Dave Woodhall provides an alternative view of the independence debate.
I was at a trade fair in London last week where I was talking to some Scottish food producers. They were the sort of smoked salmon and shortbread purveyors that Alex Salmond would doubtless draw on for some of the Braveheart rhetoric which has been fuelling the ‘Yes’ campaign.
As you can imagine I asked them their opinion of the independence debate, and I don’t suppose it was the first time any of them had been questioned on this particular topic over the course of the three day event. In fact, a couple looked as though they’d got their answers well-rehearsed.
But what surprised me is that they all said they were voting no. In truth, they didn’t seem to be voting that way as praying for such an outcome. One woman told me that she wanted the result for her son, “because otherwise by the time he grows up we’ll have nothing.” This was particularly significant because she came from Aberdeen, which is usually regarded as a stronghold for the SNP and therefore the independence movement.
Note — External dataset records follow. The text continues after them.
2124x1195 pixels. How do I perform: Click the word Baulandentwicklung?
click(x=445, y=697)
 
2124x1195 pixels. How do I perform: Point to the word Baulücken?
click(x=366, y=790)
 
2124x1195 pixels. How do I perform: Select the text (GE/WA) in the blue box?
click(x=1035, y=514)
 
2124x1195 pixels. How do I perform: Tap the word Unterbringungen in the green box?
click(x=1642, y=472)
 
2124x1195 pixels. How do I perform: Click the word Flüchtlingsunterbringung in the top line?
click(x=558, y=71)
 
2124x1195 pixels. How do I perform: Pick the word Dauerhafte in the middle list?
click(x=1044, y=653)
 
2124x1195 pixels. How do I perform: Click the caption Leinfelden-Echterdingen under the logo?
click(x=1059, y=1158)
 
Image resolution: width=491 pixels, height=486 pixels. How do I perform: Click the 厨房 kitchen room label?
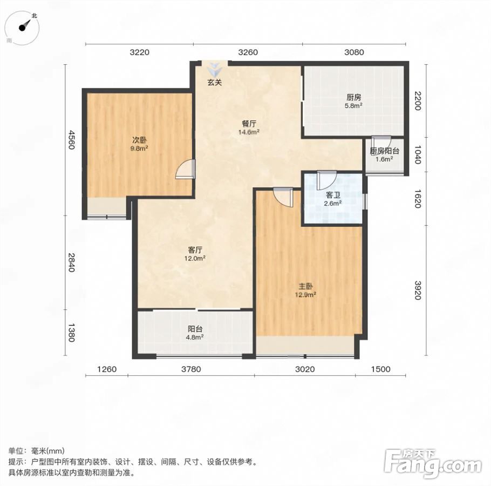point(354,97)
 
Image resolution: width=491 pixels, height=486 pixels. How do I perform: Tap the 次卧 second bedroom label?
point(139,140)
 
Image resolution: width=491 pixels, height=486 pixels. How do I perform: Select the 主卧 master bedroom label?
point(305,286)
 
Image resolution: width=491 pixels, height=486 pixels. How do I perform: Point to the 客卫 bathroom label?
point(333,195)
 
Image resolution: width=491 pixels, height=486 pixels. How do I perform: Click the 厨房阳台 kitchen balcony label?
point(384,151)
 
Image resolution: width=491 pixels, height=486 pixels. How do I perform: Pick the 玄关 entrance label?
point(215,83)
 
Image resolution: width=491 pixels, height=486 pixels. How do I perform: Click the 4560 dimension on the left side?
point(72,140)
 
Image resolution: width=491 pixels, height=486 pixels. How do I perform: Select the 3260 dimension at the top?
point(248,52)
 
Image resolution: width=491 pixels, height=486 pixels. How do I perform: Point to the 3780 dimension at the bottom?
point(191,369)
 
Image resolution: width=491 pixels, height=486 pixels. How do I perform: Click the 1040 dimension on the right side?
point(418,154)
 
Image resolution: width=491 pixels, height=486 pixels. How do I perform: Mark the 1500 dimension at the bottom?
point(381,369)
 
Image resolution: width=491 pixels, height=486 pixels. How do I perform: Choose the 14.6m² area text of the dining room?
point(249,132)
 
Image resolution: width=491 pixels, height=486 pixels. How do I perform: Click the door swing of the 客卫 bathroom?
point(326,180)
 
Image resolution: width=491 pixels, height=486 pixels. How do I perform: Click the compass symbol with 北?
point(23,28)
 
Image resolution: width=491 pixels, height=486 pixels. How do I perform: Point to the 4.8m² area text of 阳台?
point(195,337)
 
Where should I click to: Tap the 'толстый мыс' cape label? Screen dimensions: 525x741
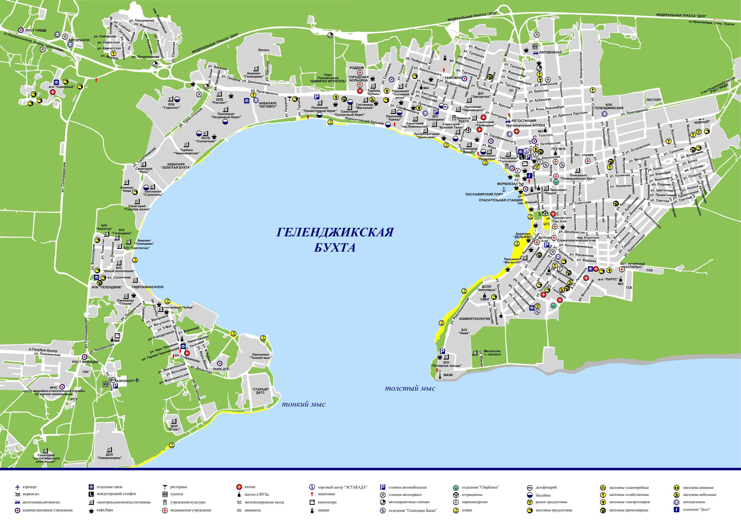(x=410, y=388)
I want Scotland to stay in the United Kingdom, because I think the union is better together than as separate parts. However there is one area of the UK that I would happily see become independent.
It’s a city that has little in common with the rest of the country. Its hyper-inflationary house prices have distorted the national market and threaten other areas of the country as its residents find themselves unable to afford to live there.
It’s a city where nothing of any great worth is manufactured, but whose wealth is built by money being moved between its financial institutions, who themselves can act with impunity, knowing that the government is unable or unwilling to legislate against its unethical practices. It thrives as a result of undeserved bonuses paid to bankers and criminally lax tax regulations more suited to a Caribbean island.
And as its excesses go unchecked, so inequality grows. The richest 1% of the population takes a three times greater proportion of the national income than it did a generation ago. A recent EU survey revealed that nine of the ten poorest regions of northern Europe are in Britain. The richest is London, home to more billionaires than any other city in the world.
And as London becomes increasingly powerful, so the cost of living will rise for those of us sucked into its sphere of influence. It won’t be long before Birmingham becomes a commuter suburb of the south-east, with a cost of living to match.
The government defends this situation by saying that if it were changed, if bankers weren’t allowed to flaunt their wealth and billionaires had to pay their fair share, they would move abroad. In that case, fine. Let them go. Or even better let them stay where they are and the rest of us can move away from them and their bloated, corrupt city-state.
Let London be the city where people who contribute nothing can flaunt their wealth to each other and the rest of us can get on with rewarding those in greater need, with a government whose concern is for the entire nation rather than providing assistance for those who need it least. Let doctors, nurses, teachers, live in a society where their earnings can give them the lifestyle they deserve and where the rest of us know that we can at least afford a roof over our heads.
In the words of that great seventies revolutionary Wolfie Smith, “Freedom for Tooting!”